→ **SELECTION**:
Without diminishing the value of grounded dialogue (more than a flat-table synodal “process”?), what more is the perennial and incarnational Catholic Church bringing to its engagement with Marxists/Marxism, in addition to only a call for “poetry” and “creativity” (https://www.vatican.va/content/francesco/en/speeches/2024/january/documents/20240110-dialop.html). More than a polarity, the Catholic Social Teaching “belongs to the field . . . of theology and particularly moral theology” (CA n. 55; Rerum Novarum n. 153).
Peter. This may well be, reading with moderately jaundiced eyes an adroit overture by His Holiness to expand the cooperative success of his Vatican China policy to include the universal Church.
Humor aside, admittedly, this pontificate has attracted ranking churchmen who have an affinity with Marxist socialist doctrine. We’re aware of high praise for the China regime being touted as a near perfect assimile of Christianity. Indeed there is that resemblance of communal equanimity inclusive of goods. His Holiness has expressed as much in his social doctrine, we recall his universal salary proposal, also his consistent appeal for the poor which is the perceived good of Marxism, a tenet of the Gospels. The difference is this pontificate minimizes the moral dimension as revealed by Christ in favor of a Marxist type of communal justice.

→ **DESCRIPTION OF THE TASK**: Please repeat the text on the Church and Marxism word for word, between "Peter. This may" and "of communal justice.", inclusive.

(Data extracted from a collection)
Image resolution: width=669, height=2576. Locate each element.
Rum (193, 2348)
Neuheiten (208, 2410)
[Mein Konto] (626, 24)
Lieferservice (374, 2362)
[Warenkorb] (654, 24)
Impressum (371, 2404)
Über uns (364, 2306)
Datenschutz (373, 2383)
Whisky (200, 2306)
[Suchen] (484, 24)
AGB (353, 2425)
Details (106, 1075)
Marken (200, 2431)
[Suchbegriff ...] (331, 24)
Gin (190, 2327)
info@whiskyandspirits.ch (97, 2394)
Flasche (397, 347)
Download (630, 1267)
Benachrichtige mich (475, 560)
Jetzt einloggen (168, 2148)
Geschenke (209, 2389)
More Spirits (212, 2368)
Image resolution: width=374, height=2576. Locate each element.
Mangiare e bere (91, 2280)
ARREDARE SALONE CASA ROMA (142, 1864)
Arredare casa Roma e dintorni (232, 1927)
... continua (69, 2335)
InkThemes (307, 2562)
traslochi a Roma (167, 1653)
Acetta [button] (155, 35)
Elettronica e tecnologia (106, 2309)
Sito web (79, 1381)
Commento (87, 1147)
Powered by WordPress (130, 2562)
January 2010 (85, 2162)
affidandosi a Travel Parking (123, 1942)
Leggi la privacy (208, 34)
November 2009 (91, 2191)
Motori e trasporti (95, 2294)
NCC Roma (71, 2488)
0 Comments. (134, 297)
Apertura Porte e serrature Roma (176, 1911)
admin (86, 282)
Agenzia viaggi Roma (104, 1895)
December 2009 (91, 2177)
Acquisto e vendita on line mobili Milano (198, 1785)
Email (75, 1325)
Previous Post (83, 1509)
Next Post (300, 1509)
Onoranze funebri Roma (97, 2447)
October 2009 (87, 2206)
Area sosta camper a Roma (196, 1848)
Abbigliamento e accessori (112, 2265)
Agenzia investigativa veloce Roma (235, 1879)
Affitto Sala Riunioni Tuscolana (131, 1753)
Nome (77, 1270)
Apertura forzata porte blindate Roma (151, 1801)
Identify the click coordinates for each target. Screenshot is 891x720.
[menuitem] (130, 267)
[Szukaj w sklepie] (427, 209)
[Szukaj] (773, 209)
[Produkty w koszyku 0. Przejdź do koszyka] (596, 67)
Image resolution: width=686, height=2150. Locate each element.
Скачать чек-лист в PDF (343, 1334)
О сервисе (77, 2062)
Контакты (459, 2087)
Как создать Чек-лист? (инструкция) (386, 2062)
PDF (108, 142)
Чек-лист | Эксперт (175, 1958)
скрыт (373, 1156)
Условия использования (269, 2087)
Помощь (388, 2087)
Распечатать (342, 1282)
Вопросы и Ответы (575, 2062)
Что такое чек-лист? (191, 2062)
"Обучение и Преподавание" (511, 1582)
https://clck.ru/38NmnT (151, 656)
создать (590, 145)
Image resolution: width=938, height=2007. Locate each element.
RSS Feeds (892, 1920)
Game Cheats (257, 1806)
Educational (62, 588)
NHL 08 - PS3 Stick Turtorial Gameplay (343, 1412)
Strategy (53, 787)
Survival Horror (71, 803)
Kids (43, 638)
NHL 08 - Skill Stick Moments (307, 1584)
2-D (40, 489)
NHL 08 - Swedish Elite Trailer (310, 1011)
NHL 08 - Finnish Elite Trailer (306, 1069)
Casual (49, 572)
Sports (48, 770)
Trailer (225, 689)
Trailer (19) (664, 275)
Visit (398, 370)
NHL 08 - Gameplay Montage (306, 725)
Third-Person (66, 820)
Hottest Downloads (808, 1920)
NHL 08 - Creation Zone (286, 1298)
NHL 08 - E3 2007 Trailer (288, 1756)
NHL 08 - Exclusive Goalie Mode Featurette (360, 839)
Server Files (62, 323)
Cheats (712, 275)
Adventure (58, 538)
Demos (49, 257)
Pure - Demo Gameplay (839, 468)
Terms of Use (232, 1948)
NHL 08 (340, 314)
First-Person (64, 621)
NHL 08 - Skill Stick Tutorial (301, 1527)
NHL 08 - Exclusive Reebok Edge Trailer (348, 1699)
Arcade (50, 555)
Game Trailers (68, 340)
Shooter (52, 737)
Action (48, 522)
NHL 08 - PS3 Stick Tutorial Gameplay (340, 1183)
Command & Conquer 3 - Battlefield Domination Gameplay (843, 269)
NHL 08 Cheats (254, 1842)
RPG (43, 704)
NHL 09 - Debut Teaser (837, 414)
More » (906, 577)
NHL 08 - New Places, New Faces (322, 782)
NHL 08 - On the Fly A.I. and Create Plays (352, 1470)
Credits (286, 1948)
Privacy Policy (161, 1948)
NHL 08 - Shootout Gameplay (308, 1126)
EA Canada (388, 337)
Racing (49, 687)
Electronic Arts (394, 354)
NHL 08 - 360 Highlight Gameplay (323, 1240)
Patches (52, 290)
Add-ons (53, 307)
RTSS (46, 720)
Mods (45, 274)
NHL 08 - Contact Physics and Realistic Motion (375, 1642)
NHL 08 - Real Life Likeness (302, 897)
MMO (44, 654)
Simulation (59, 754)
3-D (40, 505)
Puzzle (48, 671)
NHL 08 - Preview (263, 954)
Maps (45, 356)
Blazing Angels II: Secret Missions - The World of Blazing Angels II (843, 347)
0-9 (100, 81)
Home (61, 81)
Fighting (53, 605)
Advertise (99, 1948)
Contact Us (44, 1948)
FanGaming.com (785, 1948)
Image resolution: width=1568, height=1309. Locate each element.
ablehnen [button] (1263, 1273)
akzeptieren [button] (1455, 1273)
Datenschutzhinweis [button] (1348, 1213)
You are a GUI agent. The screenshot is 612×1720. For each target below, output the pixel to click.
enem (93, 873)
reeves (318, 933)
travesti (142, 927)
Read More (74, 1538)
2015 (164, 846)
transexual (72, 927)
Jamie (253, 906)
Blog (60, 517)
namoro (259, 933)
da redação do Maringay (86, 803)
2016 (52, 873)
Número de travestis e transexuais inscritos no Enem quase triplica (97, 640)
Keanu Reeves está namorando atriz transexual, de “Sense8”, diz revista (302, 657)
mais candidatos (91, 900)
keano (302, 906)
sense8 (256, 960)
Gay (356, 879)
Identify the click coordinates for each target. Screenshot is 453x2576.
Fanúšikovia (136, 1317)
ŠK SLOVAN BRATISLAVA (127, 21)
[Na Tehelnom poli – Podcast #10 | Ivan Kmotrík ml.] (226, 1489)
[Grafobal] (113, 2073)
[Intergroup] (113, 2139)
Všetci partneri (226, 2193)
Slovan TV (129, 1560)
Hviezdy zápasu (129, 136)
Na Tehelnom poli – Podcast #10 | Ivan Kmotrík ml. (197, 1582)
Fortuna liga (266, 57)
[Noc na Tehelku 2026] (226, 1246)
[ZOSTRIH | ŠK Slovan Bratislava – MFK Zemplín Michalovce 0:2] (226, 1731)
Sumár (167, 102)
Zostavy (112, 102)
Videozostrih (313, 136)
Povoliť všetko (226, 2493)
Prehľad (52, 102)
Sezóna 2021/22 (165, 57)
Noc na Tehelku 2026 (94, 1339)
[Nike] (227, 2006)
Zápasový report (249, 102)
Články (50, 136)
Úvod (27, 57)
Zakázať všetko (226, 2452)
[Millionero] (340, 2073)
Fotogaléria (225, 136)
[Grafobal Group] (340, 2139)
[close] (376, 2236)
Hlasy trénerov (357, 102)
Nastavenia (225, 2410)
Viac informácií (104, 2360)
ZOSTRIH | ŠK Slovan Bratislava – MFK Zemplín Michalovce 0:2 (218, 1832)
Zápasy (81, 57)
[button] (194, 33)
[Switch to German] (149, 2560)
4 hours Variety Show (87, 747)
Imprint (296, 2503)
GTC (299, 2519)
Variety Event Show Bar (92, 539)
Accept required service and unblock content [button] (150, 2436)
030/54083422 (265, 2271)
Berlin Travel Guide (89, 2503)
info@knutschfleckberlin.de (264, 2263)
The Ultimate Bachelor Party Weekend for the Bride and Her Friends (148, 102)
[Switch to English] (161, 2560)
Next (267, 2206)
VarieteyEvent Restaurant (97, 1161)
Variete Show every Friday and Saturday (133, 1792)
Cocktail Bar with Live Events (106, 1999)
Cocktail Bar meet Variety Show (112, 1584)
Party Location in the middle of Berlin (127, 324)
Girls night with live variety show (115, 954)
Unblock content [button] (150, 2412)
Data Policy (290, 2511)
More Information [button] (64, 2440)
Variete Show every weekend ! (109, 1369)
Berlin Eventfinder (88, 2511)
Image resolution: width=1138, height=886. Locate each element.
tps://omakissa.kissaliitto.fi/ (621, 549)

→ **ANSWER TO THE EXERCISE**:
Peter. This may well be, reading with moderately jaundiced eyes an adroit overture by His Holiness to expand the cooperative success of his Vatican China policy to include the universal Church.
Humor aside, admittedly, this pontificate has attracted ranking churchmen who have an affinity with Marxist socialist doctrine. We’re aware of high praise for the China regime being touted as a near perfect assimile of Christianity. Indeed there is that resemblance of communal equanimity inclusive of goods. His Holiness has expressed as much in his social doctrine, we recall his universal salary proposal, also his consistent appeal for the poor which is the perceived good of Marxism, a tenet of the Gospels. The difference is this pontificate minimizes the moral dimension as revealed by Christ in favor of a Marxist type of communal justice.